Arctic LLM combines the same Master of Expertise (MoE) architecture as DBRX and Google's current highest performing generation model, Gemini 1.5 Pro. The MoE architecture essentially divides data processing tasks into subtasks and delegates them to smaller, specialized “expert” models. In other words, Arctic LLM contains 480 billion parameters, but only 17 billion can be active at a time, which is enough to drive 128 separate expert models. (Parameters essentially define the AI model's skills for the problem, such as text analysis and generation.)
Snowflake says this efficient design allows Arctic LLM to be trained on open public web datasets (including RefinedWeb, C4, RedPajama, and StarCoder) at “about one-eighth the cost of similar models.” It is claimed that it has become.
run anywhere
Along with Arctic LLM, Snowflake provides resources such as coding templates and a list of training sources to guide users through the process of getting their models up and running and fine-tuning them for specific use cases. However, recognizing that these are likely to be expensive and complex tasks for most developers (tweaking or running Arctic LLM requires approximately 8 GPUs), Snowflake also provides Hugging Face, We're also committed to making Arctic LLM available on a variety of hosts, including Microsoft Azure. , Together AI's model hosting service, and enterprise generation AI platform Lamini.

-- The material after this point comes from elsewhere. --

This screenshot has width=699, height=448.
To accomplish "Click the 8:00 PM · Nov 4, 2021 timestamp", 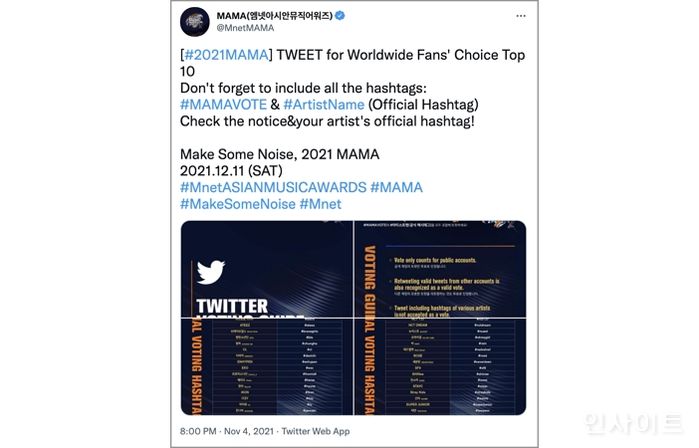I will pos(227,433).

However, here's the problem. Arctic LLM will first be available on Cortex, Snowflake's platform for building AI and machine learning-powered apps and services. Unsurprisingly, the company touts this as the preferred way to run Arctic LLM, with its “security,” “governance,” and scalability.
“Our dream here is to have an API that our customers can use within a year, allowing business users to interact directly with their data,” Ramaswamy said. “It would have been easy for us to say, “Oh, let's wait until the open source model comes along and use that.'' Instead, we made foundational investments by thinking like this: going. [it’s] There will be more value for our customers. ”
So I'm wondering. Who is Arctic LLM really for other than Snowflake customers?
In a world full of “open” generative models that can be tweaked for virtually any purpose, Arctic LLM doesn't stand out. Its architecture may make it more efficient than other options. But I'm not convinced they'll be drastic enough to move companies away from the myriad other well-known and supported business-friendly generative models (such as GPT-4).
The Arctic LLM aversion also comes with some considerations. That's its relatively small background.
In generative AI, a context window refers to input data (such as text) that a model considers before producing output (such as additional text). Models with small context windows tend to forget even the most recent conversations, whereas models with large context windows typically avoid this pitfall.
The Arctic LLM's context ranges from about 8,000 to about 24,000 words depending on how you tweak it, which is much less than models like Anthropic's Claude 3 Opus or Google's Gemini 1.5 Pro.
Although Snowflake doesn't mention it in its marketing, Arctic LLM almost certainly suffers from the same limitations and drawbacks as other generative AI models: hallucinations (i.e., confidently answering requests incorrectly). That's because Arctic LLM, like every other generative AI model in existence, is a statistical probability machine, which again has a small context window. Based on a large number of examples, guess what data makes the most “meaning” to place where (for example, the word “go” before “market” in the sentence “go to market”) word). It will inevitably make a wrong guess – and it is a “hallucination”.
As Devin writes in his article, until the next big technological breakthrough occurs, all we have to expect in the generative AI space is incremental improvements. However, that doesn't stop vendors like Snowflake from championing them as great achievements and marketing them to their fullest potential.